The chancellor is right to talk about the need for a long term plan to fund social care. Labour have been calling for this for years. I recently invited the government minister to work with us to find the right solution. But this sensible talk has been brushed under the carpet by the government.
Pulling away the ladders of opportunity from our young people
Extra money for technical skills and apprenticeships is welcome. Equipping our young people with skills fit for 2017 and beyond is the right way to build careers and boost local economies. In my home area of Oldham we know the importance of this as much as anyone. I myself benefitted from an apprenticeship at a young age.
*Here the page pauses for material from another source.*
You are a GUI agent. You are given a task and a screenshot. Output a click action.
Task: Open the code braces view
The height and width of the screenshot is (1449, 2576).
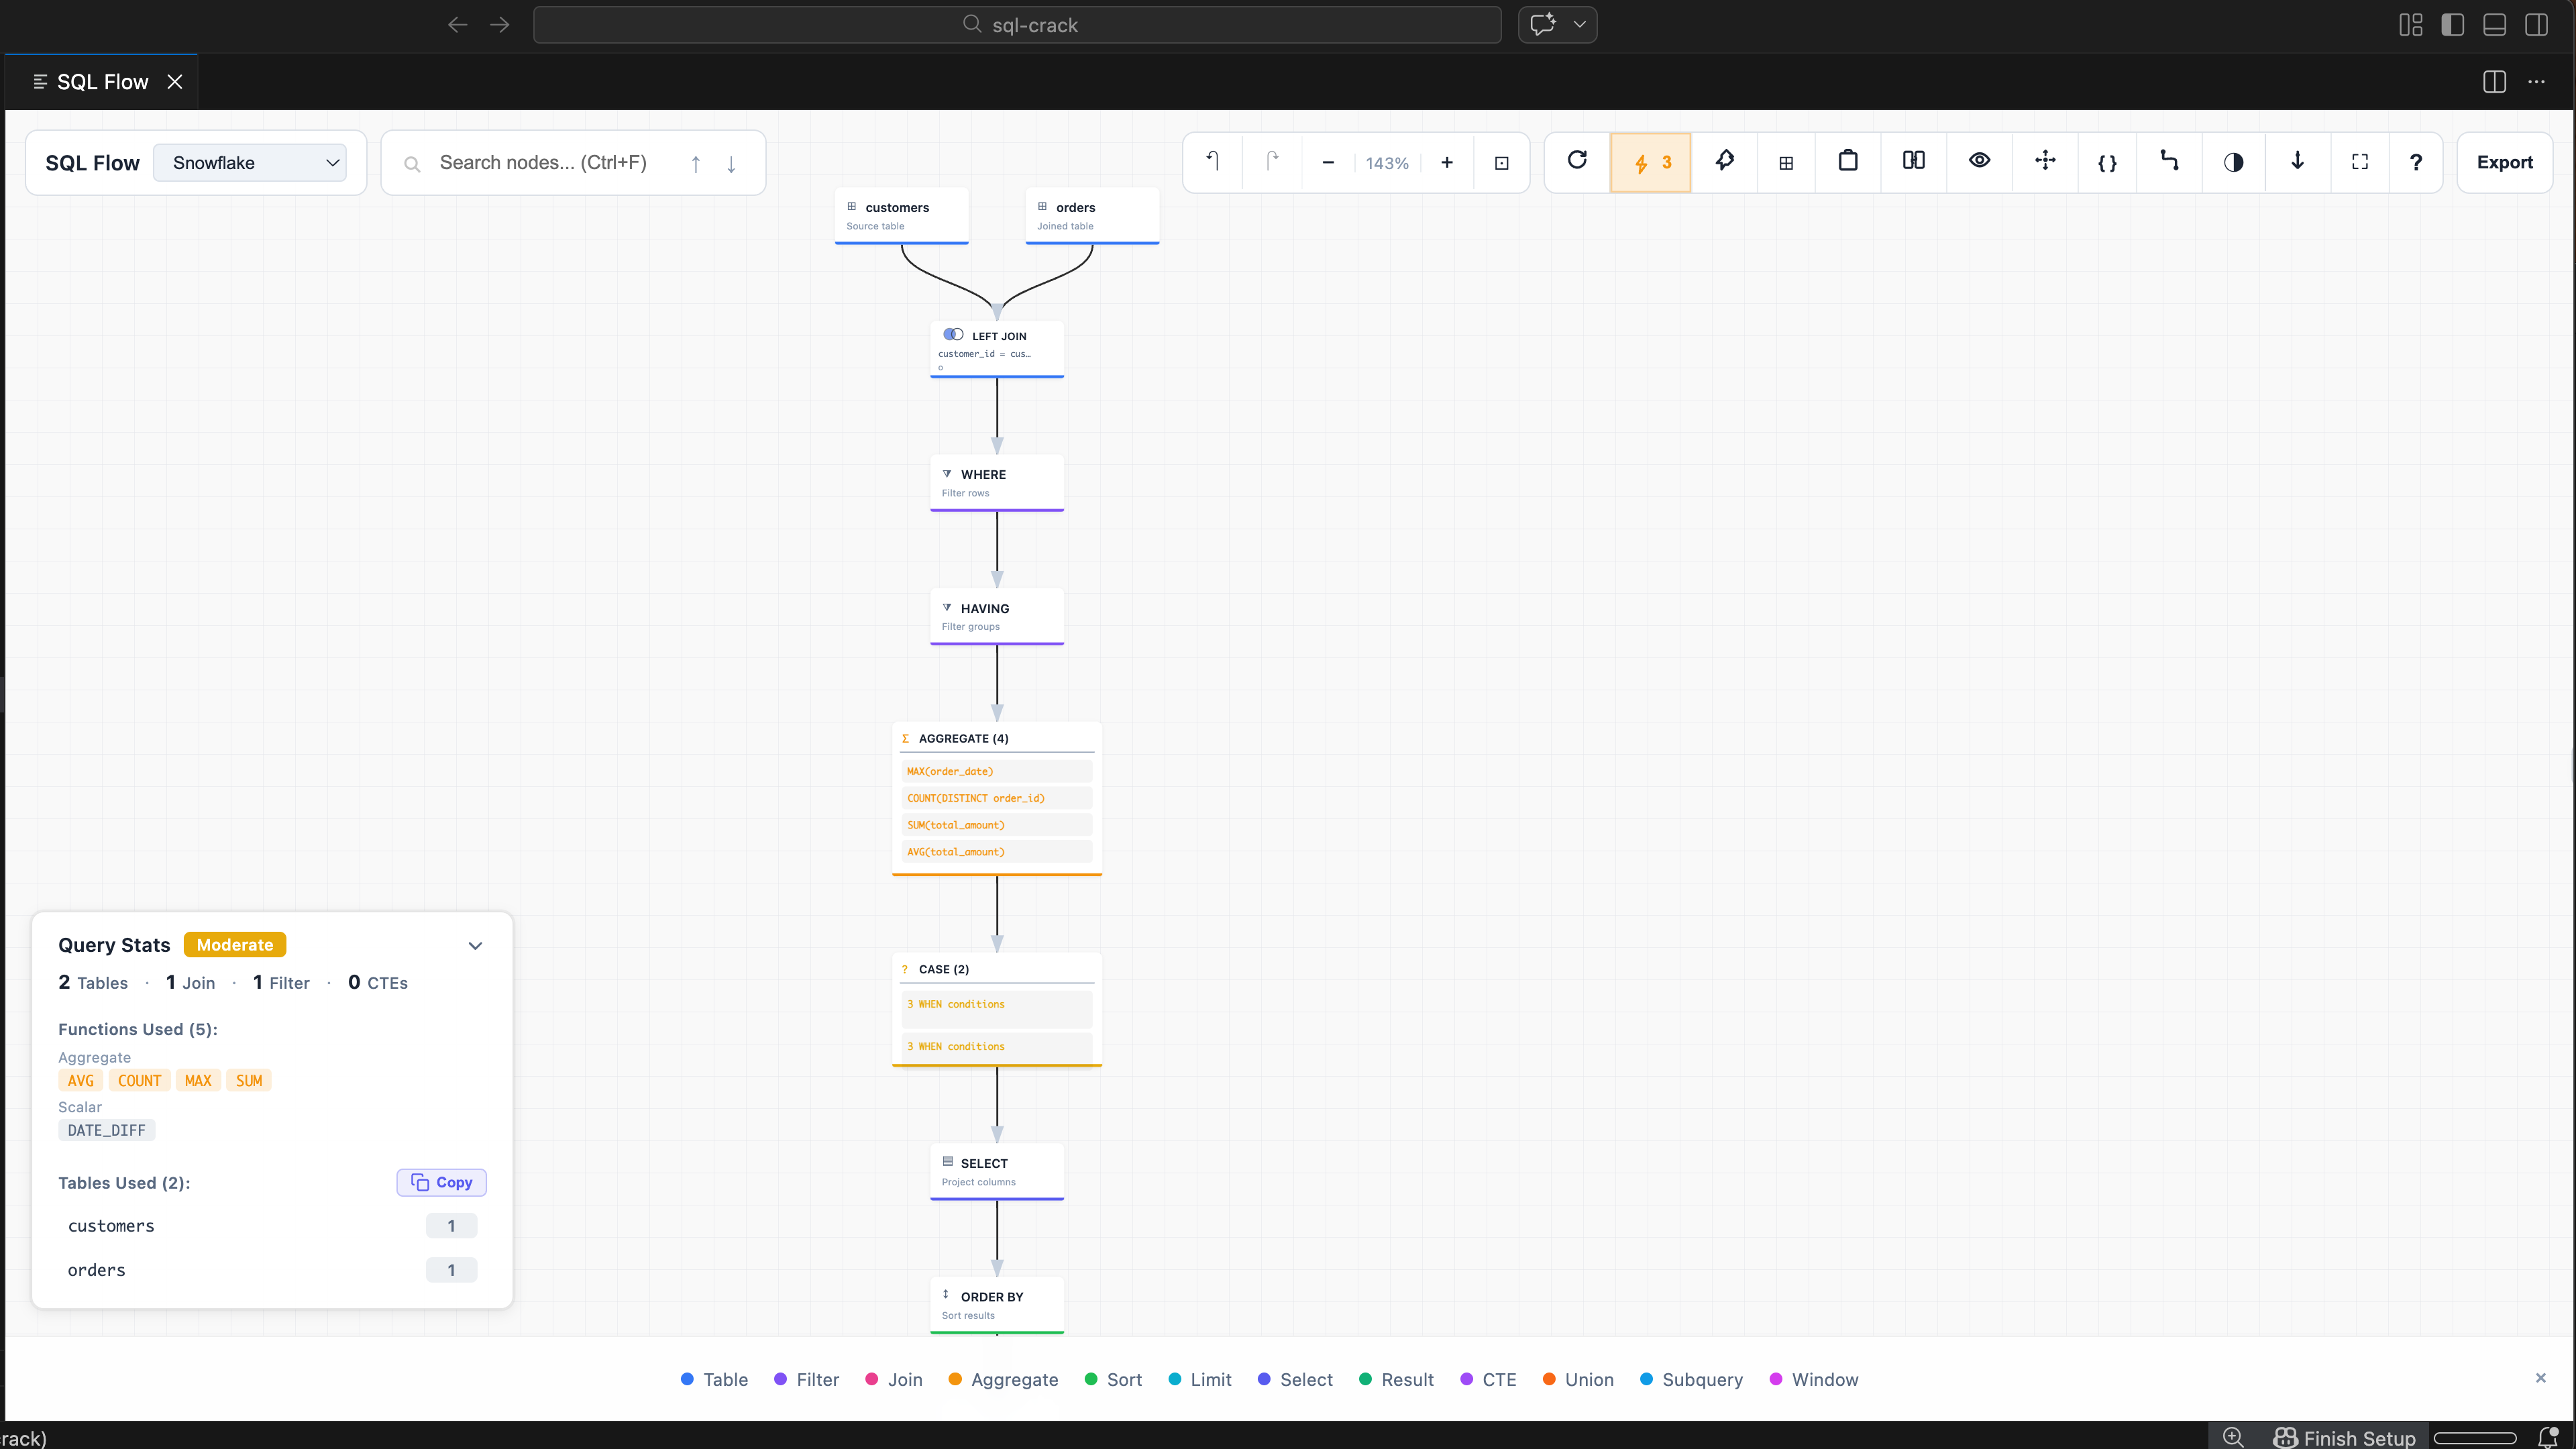click(x=2108, y=161)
Unfortunately talk is one thing; delivering on promises is something very different. The Tories have cut more funding than they have put in to apprenticeships. The previous chancellors apprenticeships levy only benefits areas that already have ample opportunities for young people; not areas like Oldham, where young people need these opportunities the most.
The recent failure of the UTC in Oldham is further proof that the Tories are good at tinkering with education and pursuing their own ideology; but they’re not so good at giving children from working class backgrounds an equal start in life.
If you listen to the Tories, places like Oldham are paved with opportunities in education. But the government has recently announced that it is taking almost £17m away from Oldham schools. Meanwhile, the government somehow finds money down the back of the chancellor’s sofa to fund more free schools and grammar schools. The government is building free schools in places where they are not needed, at the expense of a quality education for children in Oldham.
Instead of dogmatically pursuing their own vanity projects in education, as my colleague Angela Rayner rightly said, the Tories should be handing back the ladders of opportunity that they have cruelly snatched away from our young people.
Instead of a budget for everyone, we’ve been handed a budget that’s for no one. Spreadsheet Phil, as he has affectionately come to be known, may lack sparkle himself – but that’s no excuse for lacklustre action in the midst of a crisis.
There are very few ordinary, hard-working households who aren’t feeling the pinch at the moment. Average household incomes are flat-lining. Child poverty is projected to rise over the next few years. Our cherished NHS and education are becoming increasingly disparate under the Tories. And most of all, we have a social care system, supposedly a safety net for the most vulnerable and frail in society, that is not fit for purpose.
Britain deserves better than this Budget. And we certainly all deserve better than this Tory government.
Jim McMahon MP is shadow minister for local government and devolution.